| The Government has announced a new scheme for rescuing small companies that is modelled on Examinership but designed for small companies. At the time of writing the scheme has been announced but the Bill has not yet been published. This article is based on the proposals published earlier this year and the recent Government statements on the proposed legislation. Who can use the new rescue process: The Small Company Administrative Rescue Process (SCARP) is for small companies as defined in Section 280A of the of the Companies Act 2014. The company needs to meet two of the following three criteria;
- the amount of turnover of the company does not exceed €12 million;
- the balance sheet total of the company does not exceed €6 million; and
- the average number of employees does not exceed 50.
A company will still meet the criteria if it met the criteria in the previous years and only exceeded the limit for the first time in the current year. A company will also meet the criteria is it was large or medium in the past but has been small for the last two years. The balance sheet total is the total of gross assets without deduction for liabilities. The average number of employees is based on a formula which counts an employee based on the number of persons employed under contracts of service by the company in a month (whether throughout the month or not) and each month of the year is then added together. In the extreme this means that an employee who works just one hour in a month is counted as 1/12 of an annual employee. Businesses regulated by the Central Bank of Ireland are not allowed to use the procedure. Minister Troy has said that it is planned that onerous contracts can be repudiated through the process although he said that this will be an addendum to the process requiring court approval and it is expected that renegotiation of onerous contracts instead of repudiation will be the norm. Minister Troy also said that Revenue debt will only be excluded from cram down in cases of tax avoidance. Process
- Up to date financial statement and creditors list will need to be prepared in advance of commencing the process. The directors or their external accountant should also prepare a business plan showing that the business could be successful if freed from the burden of historical debt. There may be insufficient time to prepare these documents during the protection period, so they should be completed ideally before the process is commenced.
- Engage a Process Advisor (insolvency practitioner) and agree a timeline and costs.
- Formally call a directors meeting and pass a director’s resolution to put the company into a Business Administrative Rescue Process.
- The Process Advisor will undertake some additional due diligence on both the creditors list and the future business plan. The Process Advisor will then prepare a rescue proposal and commence the process of contacting and agreeing the proposal with creditors.
- Once a majority of creditors by value agree to the plan and no creditor objects, the plan is finalised.

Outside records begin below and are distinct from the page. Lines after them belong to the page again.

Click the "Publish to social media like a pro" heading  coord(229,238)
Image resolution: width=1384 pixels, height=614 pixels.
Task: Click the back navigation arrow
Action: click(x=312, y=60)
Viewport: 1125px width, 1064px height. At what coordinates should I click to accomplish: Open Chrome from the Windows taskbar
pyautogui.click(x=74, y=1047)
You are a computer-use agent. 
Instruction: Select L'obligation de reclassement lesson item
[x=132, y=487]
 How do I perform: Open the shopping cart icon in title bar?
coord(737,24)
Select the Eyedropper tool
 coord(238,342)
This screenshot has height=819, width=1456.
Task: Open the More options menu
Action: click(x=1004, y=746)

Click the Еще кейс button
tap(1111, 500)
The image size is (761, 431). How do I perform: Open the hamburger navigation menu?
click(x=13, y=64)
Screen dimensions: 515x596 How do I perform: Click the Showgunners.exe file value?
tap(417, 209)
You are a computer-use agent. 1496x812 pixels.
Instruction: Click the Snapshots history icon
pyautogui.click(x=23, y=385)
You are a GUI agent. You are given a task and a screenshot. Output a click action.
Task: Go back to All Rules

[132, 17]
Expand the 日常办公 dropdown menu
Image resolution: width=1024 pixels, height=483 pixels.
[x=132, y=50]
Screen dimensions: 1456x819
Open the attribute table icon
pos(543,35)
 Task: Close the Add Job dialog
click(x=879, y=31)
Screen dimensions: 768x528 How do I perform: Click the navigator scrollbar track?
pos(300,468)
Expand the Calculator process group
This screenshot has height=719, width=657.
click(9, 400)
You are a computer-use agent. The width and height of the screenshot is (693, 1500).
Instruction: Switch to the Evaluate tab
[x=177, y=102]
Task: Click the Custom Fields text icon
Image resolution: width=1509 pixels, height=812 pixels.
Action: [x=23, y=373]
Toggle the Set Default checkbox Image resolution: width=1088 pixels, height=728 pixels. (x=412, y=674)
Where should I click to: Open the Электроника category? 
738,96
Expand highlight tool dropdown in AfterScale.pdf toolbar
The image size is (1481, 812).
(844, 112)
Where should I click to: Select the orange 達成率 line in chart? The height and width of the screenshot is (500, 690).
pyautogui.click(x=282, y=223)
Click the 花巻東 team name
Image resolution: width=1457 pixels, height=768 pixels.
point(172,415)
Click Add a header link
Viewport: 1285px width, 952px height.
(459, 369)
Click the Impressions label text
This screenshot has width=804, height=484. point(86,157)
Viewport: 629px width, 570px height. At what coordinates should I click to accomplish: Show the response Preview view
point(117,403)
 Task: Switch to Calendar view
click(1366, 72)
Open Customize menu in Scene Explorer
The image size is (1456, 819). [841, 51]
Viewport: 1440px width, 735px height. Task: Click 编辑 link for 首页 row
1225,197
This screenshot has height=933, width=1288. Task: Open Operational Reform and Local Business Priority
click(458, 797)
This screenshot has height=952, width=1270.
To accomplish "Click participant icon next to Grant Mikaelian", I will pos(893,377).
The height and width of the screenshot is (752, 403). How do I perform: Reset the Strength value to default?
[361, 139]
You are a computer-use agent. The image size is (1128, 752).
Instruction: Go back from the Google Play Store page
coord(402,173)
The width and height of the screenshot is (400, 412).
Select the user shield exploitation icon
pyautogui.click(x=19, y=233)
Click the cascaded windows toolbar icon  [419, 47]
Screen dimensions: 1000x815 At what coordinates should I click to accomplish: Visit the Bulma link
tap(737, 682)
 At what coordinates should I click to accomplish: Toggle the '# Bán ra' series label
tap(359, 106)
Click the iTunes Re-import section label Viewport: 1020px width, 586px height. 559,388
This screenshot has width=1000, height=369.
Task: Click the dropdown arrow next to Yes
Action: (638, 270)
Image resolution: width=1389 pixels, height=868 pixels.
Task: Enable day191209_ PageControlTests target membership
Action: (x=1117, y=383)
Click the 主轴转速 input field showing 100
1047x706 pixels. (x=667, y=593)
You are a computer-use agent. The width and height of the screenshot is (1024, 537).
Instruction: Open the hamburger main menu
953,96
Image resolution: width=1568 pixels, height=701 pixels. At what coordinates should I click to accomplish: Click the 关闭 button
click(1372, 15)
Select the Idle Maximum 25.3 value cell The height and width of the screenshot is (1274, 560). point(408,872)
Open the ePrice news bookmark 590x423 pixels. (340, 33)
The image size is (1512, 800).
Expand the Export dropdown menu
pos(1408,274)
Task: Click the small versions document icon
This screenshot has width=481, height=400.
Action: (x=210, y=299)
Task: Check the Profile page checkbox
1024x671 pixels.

- In certain circumstances tax debts can be included in the cram down proposal, but the Government statement was silent on the cramming down or renegotiation of lease liabilities.
- The business will then continue to trade with the debts written off and the prospect of future success.
- The Process Advisor will have to report any instances of the directors not acting honestly and responsibly before or during the process to the Office of the Director of Corporate Enforcement (ODCE).